> **DATA**
•••••

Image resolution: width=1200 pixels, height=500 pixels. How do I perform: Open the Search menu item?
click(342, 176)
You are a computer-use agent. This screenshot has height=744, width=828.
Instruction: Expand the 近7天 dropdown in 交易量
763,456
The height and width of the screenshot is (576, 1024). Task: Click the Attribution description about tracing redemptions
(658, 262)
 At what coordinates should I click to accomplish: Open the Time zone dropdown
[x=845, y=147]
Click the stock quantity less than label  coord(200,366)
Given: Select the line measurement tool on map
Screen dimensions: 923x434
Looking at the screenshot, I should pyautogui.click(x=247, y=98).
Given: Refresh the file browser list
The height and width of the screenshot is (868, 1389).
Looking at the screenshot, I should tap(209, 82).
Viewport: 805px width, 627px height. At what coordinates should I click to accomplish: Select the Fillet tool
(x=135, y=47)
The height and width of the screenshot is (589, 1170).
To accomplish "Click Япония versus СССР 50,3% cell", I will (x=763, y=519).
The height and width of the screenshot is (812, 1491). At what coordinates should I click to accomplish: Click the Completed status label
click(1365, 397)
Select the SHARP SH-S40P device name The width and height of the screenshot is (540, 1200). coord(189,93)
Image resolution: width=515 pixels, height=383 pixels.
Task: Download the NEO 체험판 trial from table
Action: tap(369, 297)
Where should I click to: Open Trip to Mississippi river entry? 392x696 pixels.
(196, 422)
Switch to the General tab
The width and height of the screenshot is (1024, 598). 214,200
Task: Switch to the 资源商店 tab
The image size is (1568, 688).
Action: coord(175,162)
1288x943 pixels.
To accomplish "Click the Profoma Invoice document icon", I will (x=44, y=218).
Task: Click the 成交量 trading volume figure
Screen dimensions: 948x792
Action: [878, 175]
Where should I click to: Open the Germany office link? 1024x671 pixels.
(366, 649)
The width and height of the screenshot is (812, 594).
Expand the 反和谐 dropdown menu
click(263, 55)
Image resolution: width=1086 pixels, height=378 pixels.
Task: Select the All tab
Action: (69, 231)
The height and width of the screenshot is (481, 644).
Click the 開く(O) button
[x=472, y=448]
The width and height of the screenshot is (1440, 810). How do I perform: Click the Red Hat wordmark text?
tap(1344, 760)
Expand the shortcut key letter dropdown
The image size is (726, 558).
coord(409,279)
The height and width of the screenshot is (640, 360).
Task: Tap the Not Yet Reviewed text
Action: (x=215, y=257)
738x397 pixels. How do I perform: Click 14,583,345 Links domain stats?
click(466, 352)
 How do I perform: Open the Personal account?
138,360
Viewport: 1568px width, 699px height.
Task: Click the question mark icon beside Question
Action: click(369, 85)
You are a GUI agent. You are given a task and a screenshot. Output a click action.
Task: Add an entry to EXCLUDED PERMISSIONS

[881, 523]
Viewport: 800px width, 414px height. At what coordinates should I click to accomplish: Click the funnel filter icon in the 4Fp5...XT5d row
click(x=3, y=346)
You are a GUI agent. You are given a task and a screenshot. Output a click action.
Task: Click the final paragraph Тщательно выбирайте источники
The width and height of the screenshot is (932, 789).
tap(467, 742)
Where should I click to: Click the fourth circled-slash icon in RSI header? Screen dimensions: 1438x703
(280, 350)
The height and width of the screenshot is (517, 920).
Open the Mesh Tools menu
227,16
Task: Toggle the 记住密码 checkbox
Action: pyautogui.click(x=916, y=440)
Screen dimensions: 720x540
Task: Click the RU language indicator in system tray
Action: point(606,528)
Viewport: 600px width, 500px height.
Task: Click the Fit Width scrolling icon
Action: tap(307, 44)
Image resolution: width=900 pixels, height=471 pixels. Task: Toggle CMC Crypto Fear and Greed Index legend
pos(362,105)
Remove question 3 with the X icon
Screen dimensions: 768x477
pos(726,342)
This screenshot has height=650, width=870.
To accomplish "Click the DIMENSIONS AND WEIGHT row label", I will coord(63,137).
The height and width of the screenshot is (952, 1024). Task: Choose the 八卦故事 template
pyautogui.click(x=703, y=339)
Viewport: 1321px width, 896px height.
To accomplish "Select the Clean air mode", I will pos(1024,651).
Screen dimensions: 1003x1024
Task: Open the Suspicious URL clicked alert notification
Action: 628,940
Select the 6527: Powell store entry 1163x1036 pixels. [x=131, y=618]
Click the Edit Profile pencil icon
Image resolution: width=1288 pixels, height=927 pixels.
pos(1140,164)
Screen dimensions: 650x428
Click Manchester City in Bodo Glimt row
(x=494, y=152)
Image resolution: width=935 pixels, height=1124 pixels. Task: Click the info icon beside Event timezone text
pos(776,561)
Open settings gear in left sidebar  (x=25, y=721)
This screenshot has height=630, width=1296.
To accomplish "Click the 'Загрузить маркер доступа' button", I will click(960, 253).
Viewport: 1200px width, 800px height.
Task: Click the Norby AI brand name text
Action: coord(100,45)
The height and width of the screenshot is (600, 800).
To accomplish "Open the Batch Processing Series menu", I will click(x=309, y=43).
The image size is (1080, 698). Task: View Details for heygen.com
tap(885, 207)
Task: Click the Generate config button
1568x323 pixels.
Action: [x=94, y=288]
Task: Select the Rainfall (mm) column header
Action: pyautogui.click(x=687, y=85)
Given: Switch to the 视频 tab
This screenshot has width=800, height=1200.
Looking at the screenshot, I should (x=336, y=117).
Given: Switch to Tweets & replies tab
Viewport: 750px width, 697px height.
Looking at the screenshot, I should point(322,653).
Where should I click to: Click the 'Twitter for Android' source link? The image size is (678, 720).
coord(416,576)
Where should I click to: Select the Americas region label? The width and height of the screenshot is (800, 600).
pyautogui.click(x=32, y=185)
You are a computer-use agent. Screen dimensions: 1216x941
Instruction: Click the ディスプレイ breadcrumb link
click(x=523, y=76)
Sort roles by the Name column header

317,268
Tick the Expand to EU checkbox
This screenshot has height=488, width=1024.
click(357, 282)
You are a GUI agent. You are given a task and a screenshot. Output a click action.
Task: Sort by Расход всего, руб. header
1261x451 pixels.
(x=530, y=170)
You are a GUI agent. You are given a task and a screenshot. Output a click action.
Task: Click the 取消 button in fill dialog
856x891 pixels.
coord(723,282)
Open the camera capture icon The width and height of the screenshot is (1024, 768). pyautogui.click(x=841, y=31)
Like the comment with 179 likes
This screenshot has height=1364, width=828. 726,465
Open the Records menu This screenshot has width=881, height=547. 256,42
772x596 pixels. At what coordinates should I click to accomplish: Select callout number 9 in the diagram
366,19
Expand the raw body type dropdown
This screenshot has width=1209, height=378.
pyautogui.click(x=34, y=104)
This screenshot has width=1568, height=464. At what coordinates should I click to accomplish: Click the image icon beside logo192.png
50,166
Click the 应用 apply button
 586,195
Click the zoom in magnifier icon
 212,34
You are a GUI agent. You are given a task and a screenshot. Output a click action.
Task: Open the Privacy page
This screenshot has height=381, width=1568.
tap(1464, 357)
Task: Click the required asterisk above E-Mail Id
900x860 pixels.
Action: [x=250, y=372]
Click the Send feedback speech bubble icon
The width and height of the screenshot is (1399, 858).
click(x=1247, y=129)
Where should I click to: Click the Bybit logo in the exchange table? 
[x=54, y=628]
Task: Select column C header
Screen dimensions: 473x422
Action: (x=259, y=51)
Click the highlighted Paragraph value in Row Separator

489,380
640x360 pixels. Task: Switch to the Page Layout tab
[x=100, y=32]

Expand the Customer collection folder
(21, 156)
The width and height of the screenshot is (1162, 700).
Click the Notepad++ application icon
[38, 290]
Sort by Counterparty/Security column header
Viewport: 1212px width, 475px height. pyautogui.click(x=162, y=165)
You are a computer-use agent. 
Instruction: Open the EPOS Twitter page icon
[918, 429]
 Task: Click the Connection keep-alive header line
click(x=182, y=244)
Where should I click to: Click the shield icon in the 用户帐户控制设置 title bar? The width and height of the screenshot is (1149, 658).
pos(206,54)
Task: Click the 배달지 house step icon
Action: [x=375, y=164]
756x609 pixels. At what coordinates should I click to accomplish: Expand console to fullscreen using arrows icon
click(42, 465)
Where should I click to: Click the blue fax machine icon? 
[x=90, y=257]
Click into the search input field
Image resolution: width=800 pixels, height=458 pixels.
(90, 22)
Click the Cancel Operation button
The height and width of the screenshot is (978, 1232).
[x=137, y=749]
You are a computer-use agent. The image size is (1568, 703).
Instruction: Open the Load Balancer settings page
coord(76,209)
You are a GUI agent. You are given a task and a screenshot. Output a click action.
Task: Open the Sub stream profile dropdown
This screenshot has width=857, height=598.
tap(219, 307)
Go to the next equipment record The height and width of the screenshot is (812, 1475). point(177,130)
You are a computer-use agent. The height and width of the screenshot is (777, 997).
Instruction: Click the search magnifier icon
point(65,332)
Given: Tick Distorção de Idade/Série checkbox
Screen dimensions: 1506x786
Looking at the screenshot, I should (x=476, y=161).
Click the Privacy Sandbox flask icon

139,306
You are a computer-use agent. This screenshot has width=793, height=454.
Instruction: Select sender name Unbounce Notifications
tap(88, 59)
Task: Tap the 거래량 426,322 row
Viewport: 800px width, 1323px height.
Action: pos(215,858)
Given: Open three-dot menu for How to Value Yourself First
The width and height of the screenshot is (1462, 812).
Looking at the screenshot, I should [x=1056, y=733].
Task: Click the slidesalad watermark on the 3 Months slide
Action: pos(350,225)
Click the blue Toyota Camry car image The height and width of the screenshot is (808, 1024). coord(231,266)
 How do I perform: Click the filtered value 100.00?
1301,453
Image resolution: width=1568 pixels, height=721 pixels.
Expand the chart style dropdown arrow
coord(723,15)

•••••

> **TASK STATEMENT**
Using the entries above, give again exactly the lines from the line holding "This screenshot has width=1568, height=464." through the line holding "Task: Click the required". Include both end lines and nothing else.

> **SOLUTION TO THIS TASK**
This screenshot has width=1568, height=464. At what coordinates should I click to accomplish: Click the image icon beside logo192.png
50,166
Click the 应用 apply button
 586,195
Click the zoom in magnifier icon
 212,34
You are a GUI agent. You are given a task and a screenshot. Output a click action.
Task: Open the Privacy page
This screenshot has height=381, width=1568.
tap(1464, 357)
Task: Click the required asterisk above E-Mail Id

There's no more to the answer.